A couple of weeks ago I wrote about cancel culture in the context of comic book culture (see "Confession Of A Comic Book Guy -- Cancel In Context") but I had barely scratched the surface when it came to comic cancelations.  I didn’t have the room to mention Marvel's history of canceling their 'diverse' comics, something that didn’t start a couple of years ago when titles featuring female, POC, or LGBTQ+ characters (America, Iceman, The Unbelievable Gwenpool, Patsy Walker AKA Hellcat, and Mockingbird) got canceled.

It’s a phenomenon going back to 1972 when sales of superhero comics were in a serious slump, the Women’s Liberation Movement was in the news, and Marvel decided to create a line featuring female-led titles such as The Claws Of The Cat, Night Nurse, and Shanna the She-Devil.  In a conversation between Roy Thomas and Stan Lee published in the magazine Comic Book Artist #2, Thomas asked if the line was an attempt "to woo" female readers back, and Lee replied, "Yes, and also to appeal to the male readers who liked looking at pretty girls.” All of these comics were unfortunately very short-lived.

I also really should have mentioned the nine comics that were placed on indefinite hiatus in 2020 during the height of the COVID-19 pandemic; How to Read Comics The Marvel Way, The Punisher vs. Barracuda, W.E.B. of Spider-Man, Dark Ages, Gwen Stacy, Nebula, and New Warriors. Of those, the title that actively interested me was New Warriors by Daniel Kibblesmith and Luciano Vecchio which had been intended to be part of the Outlawed crossover event.

It wasn’t the premise that had the original New Warriors (Firestar, Namorita, Night Trasher, Rage, and Silhouette) mentoring a group of new would-be heroes. Basically, it was Teen Titans Academy minus the "Academy". Although never published, the title generated an impressive amount of outrage on social media because of the new characters, Screentime, Snowflake, Safespace, B-Negative, and Trailblazer. Especially Snowflake, a black teen who had been intended to be Marvel’s first non-binary superhero.

While a number of people were upset by the very idea of Marvel having a non-binary superhero, the bulk of the online indignation concerned Snowflake which is (according to Wikipedia) a “derogatory slang term for a person, implying that they have an inflated sense of uniqueness”. Many thought that the name “played into a stereotype of non-binary people being over-sensitive”.

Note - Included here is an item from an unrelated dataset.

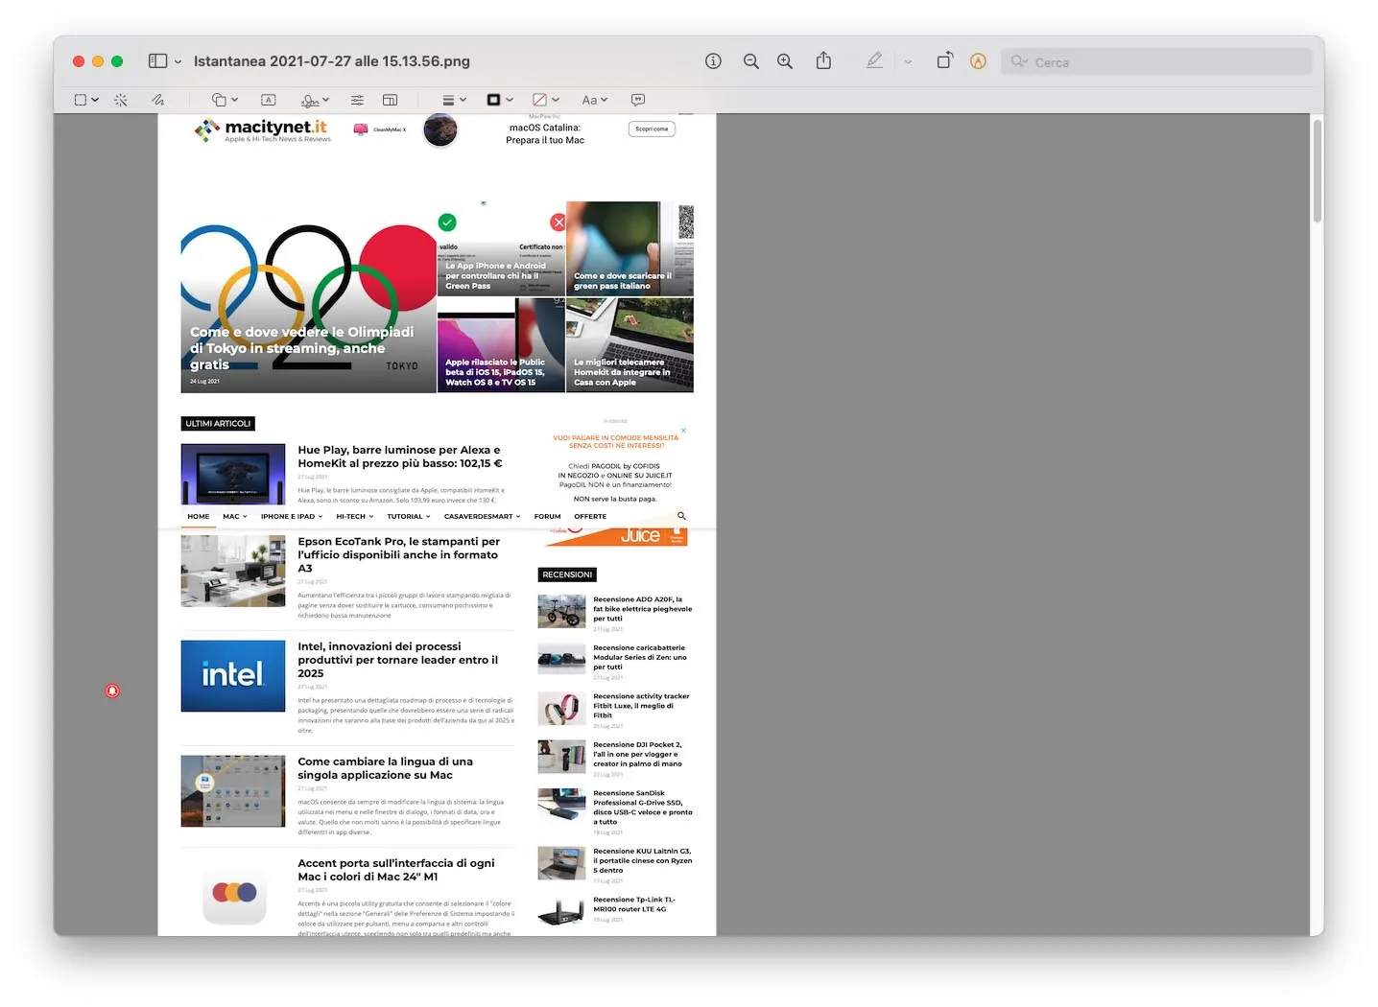The width and height of the screenshot is (1378, 1007).
Task: Insert a text box annotation
Action: [x=269, y=99]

As you’re probably undoubtedly already aware, back in the 2010s, certain people just loved using words like "snowflake" and "safespace" to heap scorn and ridicule on younger generations. This is something Kibblesmith was also well aware of, having said that “the idea was to take those words and wear them as badges of honor.”

I’m a fan of Kibblesmith’s work (Black Panther Vs. Deadpool, Loki, Lockjaw, and The Late Show With Stephen Colbert) but I have to confess that I found all the names of his New Warriors to be the very embodiment of the concept of being “too on the nose”.  One of them was a “Living Vampire” (Teen Mobius, basically) named B-Negative for heaven’s sake.

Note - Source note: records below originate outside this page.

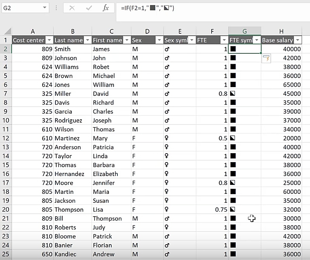310x260 pixels.
Task: Open the Sex column filter dropdown
Action: point(159,40)
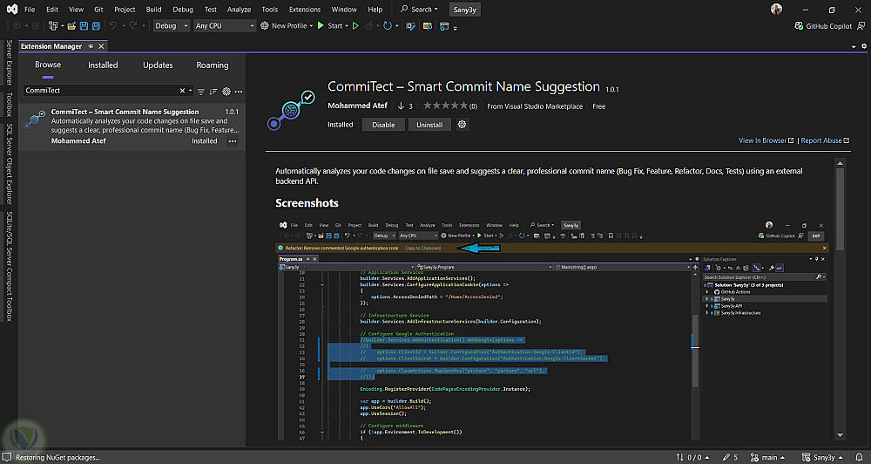871x464 pixels.
Task: Open the Debug configuration dropdown
Action: (171, 26)
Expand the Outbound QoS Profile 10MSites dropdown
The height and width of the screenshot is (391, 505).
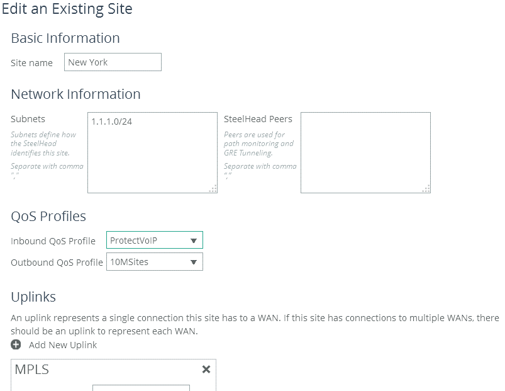[154, 262]
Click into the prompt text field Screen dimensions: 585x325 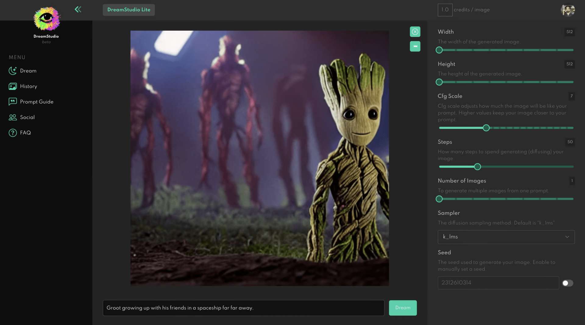[x=243, y=308]
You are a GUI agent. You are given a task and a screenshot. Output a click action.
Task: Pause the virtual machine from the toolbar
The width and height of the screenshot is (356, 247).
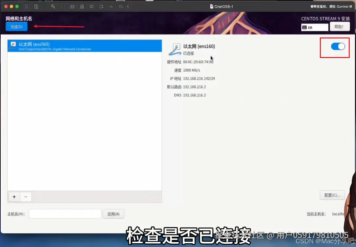point(27,6)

Along with outrage one of the most common reactions to the new New Warriors line-up was “Is this joke?” and I have to confess, that was my reaction too. Not about Snowflake; the team member that got me thinking “this has to be a parody” was Screentime, “a meme-obsessed super teen whose brain became connected to the internet after becoming exposed to his grandfather’s experimental internet gas.” 

Experimental.  Internet.  Gas.  Look, I know all too well superheroes are inherently silly, and I’m always willing to bend my suspension of disbelief into pretzels when it comes to them, but "internet gas"?  We may have found a superhero origin sillier than the Golden Age Whizzer’s, who gained his super-speed after receiving a transfusion of mongoose blood.

So, will we ever see this version of New Warriors? I kind of doubt it, but if we do, I  hope Marvel decides to workshop the character’s names, or maybe just do a simple Google search. I realize it’s no longer common knowledge, but for the record, “Snowflake” was also the stage name of comedian and actor Fred Toones, who appeared in the 30s and 40s in 200 films playing stereotypical black servants.

The opinions expressed in this column are solely those of the writer, and do not necessarily reflect the views of the editorial staff of ICv2.com.